> Fragment dokumentu

Inflacja, z którą mamy obecnie do czynienia, jest zauważalna na każdym kroku. Wzrost cen uderza nas wówczas, kiedy dokonujemy zakupów w sklepach, jak i płacąc rachunki za gaz, prąd, wodę, wywóz śmieci, Ciepła woda w kranie podrożała, ale również i oprocentowanie spłacanych kredytów.
Z inflacją sobie nie poradzisz i będzie „skubać” Ciebie, tydzień po tygodniu. Ten problem mają wszyscy konsumenci, ale odczuwają to najboleśniej osoby niezamożne i te, których budżety domowe są obciążone ratami spłacanych kredytów. I to nie tylko chodzi o kredyty hipoteczne (o których było ostatnimi czasy najgłośniej), ale i kredyty konsumenckie.
Kilka najbardziej popularnych słów w segmencie kredytów konsumenckich? „Wakacje kredytowe”, „stopy procentowe”, „oprocentowanie stałe i zmienne” oraz: ”Łączenie”, „zamiana” kredytów w jeden, czyli konsolidacja kredytów i obniżenie raty z kredytem konsolidacyjnym.
W bardzo krótkiej formie - szybki przegląd kredytów: Kredyt konsolidacyjny - co to jest?
Czy jednak kolejny kredyt i konsolidacja kredytów nie okaże się pułapką finansową?

> Wiersze danych
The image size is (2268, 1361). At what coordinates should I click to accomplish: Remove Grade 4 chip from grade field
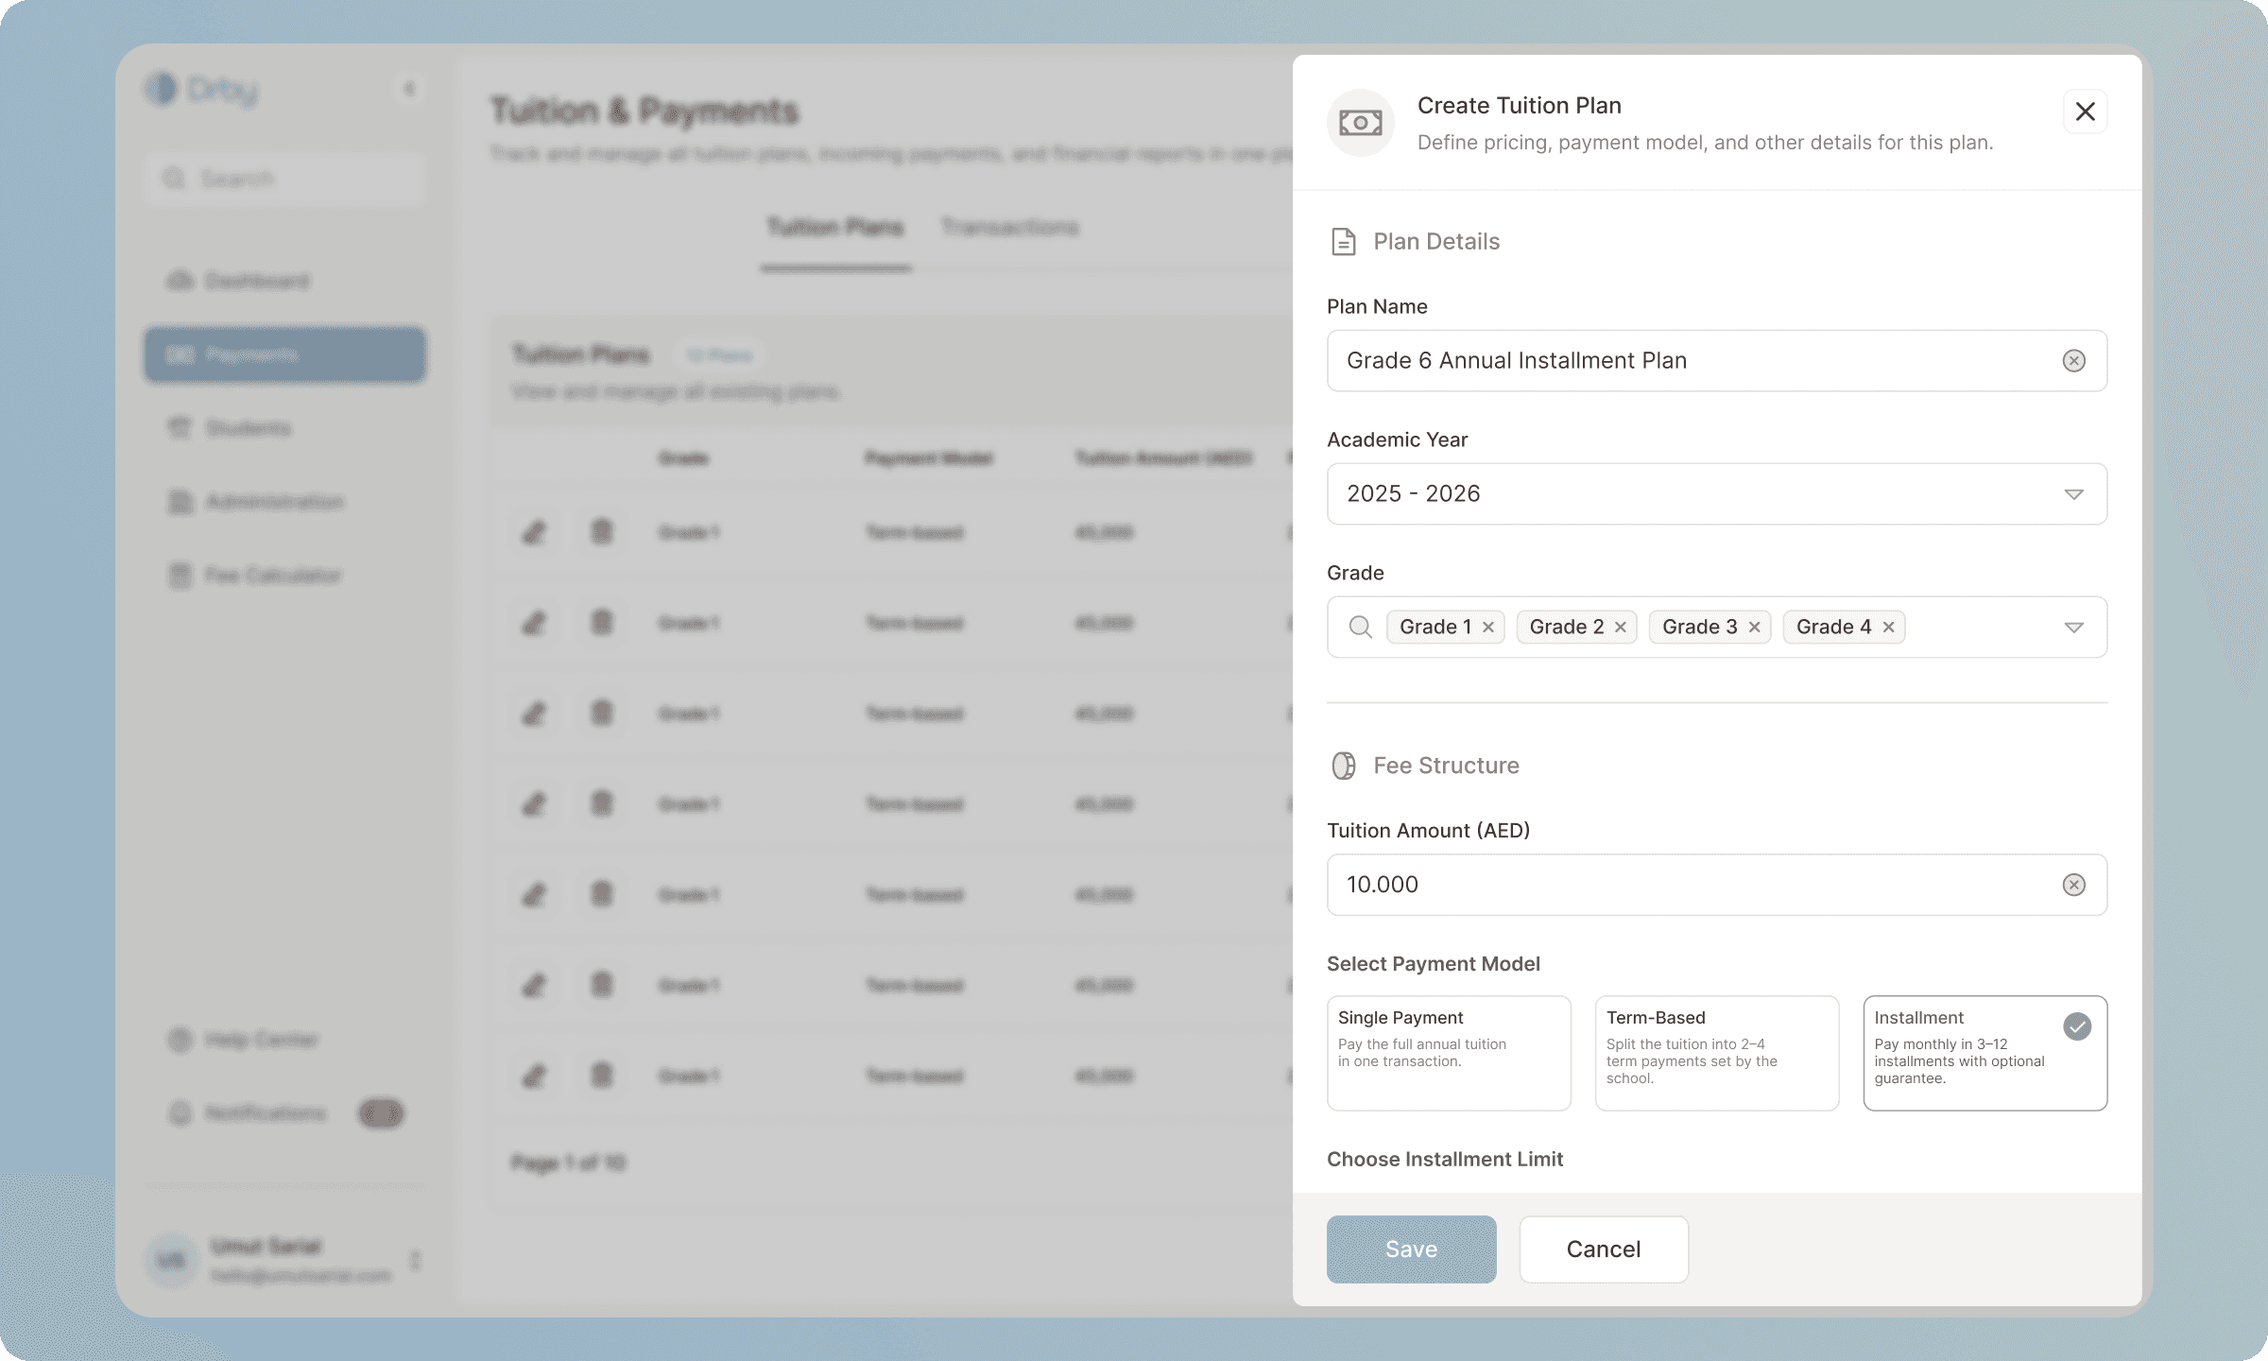pos(1888,628)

> Zadanie do wykonania
Kontynuuj tekst o inflacji i konsolidacji kredytów od miejsca, w którym się kończy. Listing nie ma tu żadnego znaczenia.

> Wynik ćwiczenia
Jeżeli dobrze zrozumiemy na czym polega konsolidacja kredytów i kredyt konsolidacyjny, to nie powinno być problemu z podjęciem odpowiedniej decyzji.
W jaki sposób konsolidować kredyty?
Kredyt konsolidacyjny jest kredytem celowym, a to oznacza zawsze jedno i to samo: może być wyłącznie przeznaczony na cel zapisany w umowie. Tym celem jest zamknięcie aktualnie spłacanych kredytów i pożyczek bankowych.
Oczywiście o taki kredyt konsolidacyjny można wnioskować tylko w banku lub w SKOK-u, a nie w firmie pożyczkowej.
„Łączenie”, „zamiana” - tak potocznie mówimy o konsolidacji. Ale nie ma tu żadnego „łączenia” czy „zamiany” kredytów. Fakt jest taki, że bank po wydaniu pozytywnej decyzji kredytowej (zbadanie zdolności i wiarygodności kredytowej) udziela kredyt konsolidacyjny i z niego spłaca wyszczególnione we wniosku kredytowym kredyty i pożyczki. I w zasadzie, to wszystko.
Zamiast kilku różnych, częściowo spłaconych zobowiązań, zaciągniętych najczęściej w różnych bankach, do regulowania pozostaje jeden kredyt.
Przy kredytach rządzi bank
Skonsolidować można różne kredyty i nie ma obowiązku „łączenia” wszystkich. Można skonsolidować tylko kredyty i pożyczki gotówkowe, a można i włączyć jeszcze kredyt samochodowy, hipoteczny czy niespłacane limity w ROR-ach i zadłużenie w kartach kredytowych.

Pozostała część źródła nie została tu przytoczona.